La FC no se limitaba al discernimiento: quería
principalmente ofrecer luz para comprender el verdadero designio de Dios
respecto del matrimonio y la familia. A partir de lo que nos ofrece la
Revelación, podemos descubrir cuál sea la fundamentación antropológica de la
institución familiar. El hombre, creado a imagen y semejanza de Dios, está
llamado al amor, tiene como vocación profunda vivir para amar. En esta vocación
al amor se inserta la sexualidad, que no puede ser vista simplemente como algo
biológico, sino que encuentra su sentido plenamente humano «solamente cuando es
parte integral del amor con el que el hombre y la mujer se comprometen
totalmente entre sí hasta la muerte» (FC n. 11).
La total donación física, posible desde la dimensión
sexual, sólo conquista su carácter plenamente humano en el matrimonio, un pacto
de amor que hace que el hombre y la mujer se acepten plenamente, de modo
definitivo, sin límites, en fidelidad. En cierto sentido, y contra la idea
equivocada de libertad que ya señalamos antes, la fidelidad conyugal no sólo no
disminuye la libertad personal, sino que «la defiende contra el subjetivismo y
relativismo, la hace partícipe de la Sabiduría creadora» (FC n. 11).
Tal verdad vale no sólo para el amor mutuo, sino
para la misma fecundidad matrimonial: ante cada hijo que nace como don, los
padres están llamados a ser signos del amor de Dios, de quien procede toda
paternidad (FC n. 14, citando Ef 3,15). En cierto modo, la apertura a la vida,
la generosidad que dispone a los esposos a la llegada del hijo, es un signo de
la acción amorosa del Dios que crea nuevas vidas con la colaboración del hombre
y de la mujer unidos a través del vínculo matrimonial (FC nn. 28-35).

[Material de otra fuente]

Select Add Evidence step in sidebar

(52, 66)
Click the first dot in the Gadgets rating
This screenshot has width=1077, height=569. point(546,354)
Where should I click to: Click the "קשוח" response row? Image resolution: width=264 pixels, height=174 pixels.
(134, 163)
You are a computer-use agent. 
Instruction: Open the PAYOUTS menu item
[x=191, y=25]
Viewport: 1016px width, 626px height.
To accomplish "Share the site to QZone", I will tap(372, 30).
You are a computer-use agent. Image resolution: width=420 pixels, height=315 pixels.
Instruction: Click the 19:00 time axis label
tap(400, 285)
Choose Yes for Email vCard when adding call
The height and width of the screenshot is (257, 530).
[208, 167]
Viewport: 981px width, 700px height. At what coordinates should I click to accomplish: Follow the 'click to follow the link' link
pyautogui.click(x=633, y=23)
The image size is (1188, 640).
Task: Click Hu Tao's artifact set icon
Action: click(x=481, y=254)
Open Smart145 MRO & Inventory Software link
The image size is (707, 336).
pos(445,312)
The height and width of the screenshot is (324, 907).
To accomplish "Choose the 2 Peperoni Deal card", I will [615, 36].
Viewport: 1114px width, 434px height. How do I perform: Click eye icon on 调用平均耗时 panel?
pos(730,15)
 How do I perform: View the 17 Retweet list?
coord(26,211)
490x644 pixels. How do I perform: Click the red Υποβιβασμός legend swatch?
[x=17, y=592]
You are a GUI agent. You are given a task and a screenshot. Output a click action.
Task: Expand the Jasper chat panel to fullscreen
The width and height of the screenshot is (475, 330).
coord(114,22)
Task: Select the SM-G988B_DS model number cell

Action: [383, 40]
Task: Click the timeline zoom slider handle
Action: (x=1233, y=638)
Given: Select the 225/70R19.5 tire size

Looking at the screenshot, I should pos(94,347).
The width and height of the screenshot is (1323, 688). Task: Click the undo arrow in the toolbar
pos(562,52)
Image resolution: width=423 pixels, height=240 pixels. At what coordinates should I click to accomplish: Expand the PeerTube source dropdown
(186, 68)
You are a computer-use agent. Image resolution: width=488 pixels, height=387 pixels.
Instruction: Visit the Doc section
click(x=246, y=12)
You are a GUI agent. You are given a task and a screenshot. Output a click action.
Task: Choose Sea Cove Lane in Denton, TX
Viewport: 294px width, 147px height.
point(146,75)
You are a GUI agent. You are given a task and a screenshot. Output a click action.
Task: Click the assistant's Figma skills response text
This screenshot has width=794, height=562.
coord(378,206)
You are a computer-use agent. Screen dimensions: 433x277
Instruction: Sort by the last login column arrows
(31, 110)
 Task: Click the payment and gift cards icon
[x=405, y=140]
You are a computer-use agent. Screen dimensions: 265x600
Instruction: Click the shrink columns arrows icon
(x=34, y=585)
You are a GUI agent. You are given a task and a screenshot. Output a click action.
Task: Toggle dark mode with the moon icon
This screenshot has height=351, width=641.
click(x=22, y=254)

Desde estas claves de comprensión, Juan Pablo II
lanzaba al inicio de la tercera parte un grito que conserva aún hoy toda su
frescura: «¡Familia, sé lo que eres!». Cuando la familia descubre qué es, puede
iniciar el camino hacia lo que debe ser, puede descubrir su misión, que consiste
en «custodiar, revelar y comunicar el amor, como reflejo vivo y participación
real del amor de Dios por la humanidad y del amor de Cristo Señor por la
Iglesia su esposa» (FC n. 17).
La óptica del amor permite comprender los objetivos
generales que articulan dicha encíclica, entre ellos la formación de una
comunidad de personas al servicio de la vida, participando en el desarrollo de
la sociedad y en la misión de la Iglesia.
Por último, juzguemos en qué ocupamos nuestro
tiempo como padres, en un millón de cosas para darle a nuestros hijos lo que
nunca tuvimos? (lujos, ropa de marca, dinero, etc…) o en tiempo y dedicación en
el hogar para darle lo que sí tuvimos (respeto, valores, temor a Dios).
Sólo en el equilibrio de las cosas se encuentra la
virtud, no coloquemos nada por encima de la familia. Toda familia unida es feliz sin
importar la posición económica, los valores humanos no se compran, se viven y
se otorgan como el regalo más preciado que podemos dar. No existe la familia
perfecta, pero si aquellas que luchan y se esfuerzan por lograrlo.